Research Article | Open Access

Volume 2020 | Article ID 8603934 | https://doi.org/10.1155/2020/8603934

HPLC-MS/MS Analysis of Aconiti Lateralis Radix Praeparata and Its Combination with Red Ginseng Effect on Rat CYP450 Activities Using the Cocktail Approach

Wenjuan Ma,¹Wei Wang,¹Xuhua Huang,¹Guangzhe Yao,¹Qi Jia,¹Jiayuan Shen,¹Huizi Ouyang,¹Yanxu Chang,¹and Jun He¹

Academic Editor: Teh Ley Kek

Received30 Sept 2019

Revised01 Jan 2020

Accepted18 Jan 2020

Published09 Mar 2020

Abstract

Red ginseng is often combined with Aconiti Lateralis Radix Praeparata to reduce alkaloids-related toxicity of the latter.
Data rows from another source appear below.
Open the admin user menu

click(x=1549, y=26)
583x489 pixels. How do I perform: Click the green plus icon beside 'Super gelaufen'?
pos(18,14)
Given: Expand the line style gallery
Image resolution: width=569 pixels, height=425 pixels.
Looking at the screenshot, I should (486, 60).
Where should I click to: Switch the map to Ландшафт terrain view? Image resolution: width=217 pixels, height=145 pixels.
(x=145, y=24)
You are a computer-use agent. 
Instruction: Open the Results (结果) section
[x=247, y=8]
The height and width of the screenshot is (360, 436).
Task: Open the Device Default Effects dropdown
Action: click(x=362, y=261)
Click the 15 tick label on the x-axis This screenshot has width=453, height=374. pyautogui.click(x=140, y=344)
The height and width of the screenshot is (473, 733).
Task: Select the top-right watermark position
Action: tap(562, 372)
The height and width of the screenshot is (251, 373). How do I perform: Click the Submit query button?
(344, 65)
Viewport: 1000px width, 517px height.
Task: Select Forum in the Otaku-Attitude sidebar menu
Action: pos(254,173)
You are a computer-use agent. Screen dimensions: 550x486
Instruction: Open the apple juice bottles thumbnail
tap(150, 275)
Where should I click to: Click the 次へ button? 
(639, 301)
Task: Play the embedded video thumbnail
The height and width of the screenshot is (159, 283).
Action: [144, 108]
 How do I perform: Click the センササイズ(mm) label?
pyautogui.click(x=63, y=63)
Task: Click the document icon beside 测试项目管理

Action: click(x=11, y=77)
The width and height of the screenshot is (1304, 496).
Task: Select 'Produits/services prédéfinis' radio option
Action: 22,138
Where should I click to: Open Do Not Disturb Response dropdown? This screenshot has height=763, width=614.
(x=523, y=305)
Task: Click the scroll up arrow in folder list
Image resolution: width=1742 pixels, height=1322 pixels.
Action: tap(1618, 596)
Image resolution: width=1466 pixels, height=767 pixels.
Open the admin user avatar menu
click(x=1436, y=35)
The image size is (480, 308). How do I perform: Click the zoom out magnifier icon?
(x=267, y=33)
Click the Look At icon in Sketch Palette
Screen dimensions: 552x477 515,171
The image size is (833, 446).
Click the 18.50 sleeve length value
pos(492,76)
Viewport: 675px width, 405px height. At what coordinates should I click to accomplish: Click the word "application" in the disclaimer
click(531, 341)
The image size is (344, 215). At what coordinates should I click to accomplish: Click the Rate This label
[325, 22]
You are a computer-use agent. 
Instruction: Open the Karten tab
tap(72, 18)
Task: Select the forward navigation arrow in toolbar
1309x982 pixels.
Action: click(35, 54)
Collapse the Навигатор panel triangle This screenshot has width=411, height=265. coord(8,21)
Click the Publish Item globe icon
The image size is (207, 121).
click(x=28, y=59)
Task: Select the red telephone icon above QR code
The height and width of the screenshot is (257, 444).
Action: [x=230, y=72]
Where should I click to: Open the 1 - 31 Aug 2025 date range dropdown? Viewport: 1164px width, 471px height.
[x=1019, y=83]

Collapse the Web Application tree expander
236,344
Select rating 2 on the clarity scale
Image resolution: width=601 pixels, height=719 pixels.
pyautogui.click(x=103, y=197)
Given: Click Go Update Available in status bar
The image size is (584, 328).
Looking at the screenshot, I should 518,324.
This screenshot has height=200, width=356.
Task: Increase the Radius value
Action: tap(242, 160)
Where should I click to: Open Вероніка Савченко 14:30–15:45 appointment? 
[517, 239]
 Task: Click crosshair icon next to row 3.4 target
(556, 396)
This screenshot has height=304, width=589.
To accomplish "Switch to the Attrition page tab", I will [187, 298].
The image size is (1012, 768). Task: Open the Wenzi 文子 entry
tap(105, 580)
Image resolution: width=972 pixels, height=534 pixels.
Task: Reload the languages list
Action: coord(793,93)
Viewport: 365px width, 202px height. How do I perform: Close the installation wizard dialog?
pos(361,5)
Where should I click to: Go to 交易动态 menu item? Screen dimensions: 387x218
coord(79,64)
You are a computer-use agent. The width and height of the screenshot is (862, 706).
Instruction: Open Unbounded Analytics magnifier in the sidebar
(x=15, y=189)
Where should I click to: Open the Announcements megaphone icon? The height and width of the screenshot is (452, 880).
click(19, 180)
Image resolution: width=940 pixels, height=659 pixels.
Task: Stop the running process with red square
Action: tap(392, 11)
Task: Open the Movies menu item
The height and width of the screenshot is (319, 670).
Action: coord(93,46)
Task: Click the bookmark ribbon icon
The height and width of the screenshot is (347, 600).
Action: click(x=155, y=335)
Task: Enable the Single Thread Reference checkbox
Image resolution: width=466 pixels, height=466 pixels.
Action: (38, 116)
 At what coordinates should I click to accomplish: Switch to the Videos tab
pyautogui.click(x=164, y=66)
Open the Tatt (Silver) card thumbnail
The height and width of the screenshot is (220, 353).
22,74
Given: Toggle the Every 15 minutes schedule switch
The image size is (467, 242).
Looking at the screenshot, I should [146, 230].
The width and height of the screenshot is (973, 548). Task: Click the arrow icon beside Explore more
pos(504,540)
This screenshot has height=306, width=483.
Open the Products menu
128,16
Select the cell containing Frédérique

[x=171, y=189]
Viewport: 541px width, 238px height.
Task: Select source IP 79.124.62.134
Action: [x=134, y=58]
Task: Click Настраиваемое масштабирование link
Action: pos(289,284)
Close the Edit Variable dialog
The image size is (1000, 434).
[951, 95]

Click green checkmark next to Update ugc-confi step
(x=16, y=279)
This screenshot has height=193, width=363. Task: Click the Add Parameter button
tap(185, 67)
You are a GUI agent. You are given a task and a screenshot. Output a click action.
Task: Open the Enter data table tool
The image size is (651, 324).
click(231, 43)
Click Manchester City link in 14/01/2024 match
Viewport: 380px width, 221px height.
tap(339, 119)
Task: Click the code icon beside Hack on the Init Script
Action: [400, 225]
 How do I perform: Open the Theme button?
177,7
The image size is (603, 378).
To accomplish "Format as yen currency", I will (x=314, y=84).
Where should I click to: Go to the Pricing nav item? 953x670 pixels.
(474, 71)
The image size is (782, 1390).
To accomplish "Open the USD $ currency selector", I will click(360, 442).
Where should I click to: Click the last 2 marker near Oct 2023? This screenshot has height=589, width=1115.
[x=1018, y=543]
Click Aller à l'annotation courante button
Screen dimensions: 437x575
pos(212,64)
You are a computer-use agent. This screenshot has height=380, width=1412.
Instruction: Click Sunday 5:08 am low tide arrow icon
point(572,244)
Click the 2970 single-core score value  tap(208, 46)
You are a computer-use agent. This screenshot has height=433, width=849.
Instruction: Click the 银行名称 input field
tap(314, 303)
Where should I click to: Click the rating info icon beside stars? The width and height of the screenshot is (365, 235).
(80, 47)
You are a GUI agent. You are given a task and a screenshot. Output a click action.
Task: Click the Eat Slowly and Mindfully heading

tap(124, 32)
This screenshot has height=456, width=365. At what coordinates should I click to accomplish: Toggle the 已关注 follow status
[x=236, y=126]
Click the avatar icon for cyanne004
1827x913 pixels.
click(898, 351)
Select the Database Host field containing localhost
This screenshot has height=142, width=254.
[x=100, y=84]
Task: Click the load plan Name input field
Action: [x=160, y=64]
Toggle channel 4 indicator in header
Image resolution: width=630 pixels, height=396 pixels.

Such herb-pairing also results in better therapeutic effect in heart failure, as compared to the singular use of either herb. The purpose of this study was to investigate the effect of Aconiti Lateralis Radix Praeparata and its combination with red ginseng on the activities of CYP450 enzymes in rats. A sensitive and reliable HPLC-MS/MS method was established and validated for the simultaneous determination of eight probe drugs, phenacetin (CYP1A2), tolbutamide (CYP2C9), omeprazole (CYP2C19), dextromethorphan (CYP2D6), dapsone (CYP3A4), 7-hydroxycoumarin (CYP2A6), bupropion (CYP2B6), and amodiaquine (CYP2C8), in rat plasma using diazepam as internal standard (IS). The chromatographic separation was performed on a Waters XBridge™ C18 column (2.1 mm × 100 mm, 3.5 μm) using a gradient elution with the mobile phase consisting of acetonitrile and water (containing 0.1% formic acid) at a flow rate of 0.3 mL/min. The method was successfully applied in evaluating the effect of Aconiti Lateralis Radix Praeparata and red ginseng on the activities of CYP450 enzymes. The pharmacokinetic results of the eight probe drugs suggested that Aconiti Lateralis Radix Praeparata may inhibit the activity of CYP2A6, CYP2C19, CYP2B6, CYP1A2, CYP3A4, and CYP2C9 enzymes in rats. Comparison between the two groups, Aconiti Lateralis Radix Praeparata combined with red ginseng and Aconiti Lateralis Radix Praeparata, indicated that red ginseng may inhibit the activity of CYP2D6 and CYP2B6 enzymes while inducing the activity of CYP1A2, CYP3A4, and CYP2C9 enzymes.

1. Introduction

Aconiti Lateralis Radix Praeparata (“Fuzi” in Chinese), recorded in Chinese Pharmacopoeia (2015 edition), is the lateral root of Aconitum carmichaelii Debx., belonging to family Ranunculaceae. The major chemical components of Aconiti Lateralis Radix Praeparata are alkaloids including diester diterpenoid alkaloids, monoester diterpenoid alkaloids, and lipid alkaloids. Aconiti Lateralis Radix Praeparata has multiple pharmacological properties, including antiarrhythmia, anti-inflammatory, antitumor, and antiaging properties, but it has very narrow therapeutic range due to its severe toxicity [1–4]. Clinically, Aconiti Lateralis Radix Praeparata is commonly prescribed with red ginseng (“Hongshen” in Chinese, derived from the steamed root and rhizome of Panax ginseng C. A. Mey.) for treating heart failure [5]. Previous studies have found that the combination of red ginseng and Aconiti Lateralis Radix Praeparata is able to reduce the contents of diester diterpenoid alkaloids (hypaconitine and deoxyaconitine) and increase the contents of monoester diterpenoid alkaloids (benzoylmesaconine and benzoylhypaconine) in Aconiti Lateralis Radix Praeparata, thus strengthening the therapeutic effect of Aconiti Lateralis Radix Praeparata while decreasing its toxicity [6, 7]. However, the mechanism of action of Aconiti Lateralis Radix Praeparata combined with red ginseng is still unclear in vivo.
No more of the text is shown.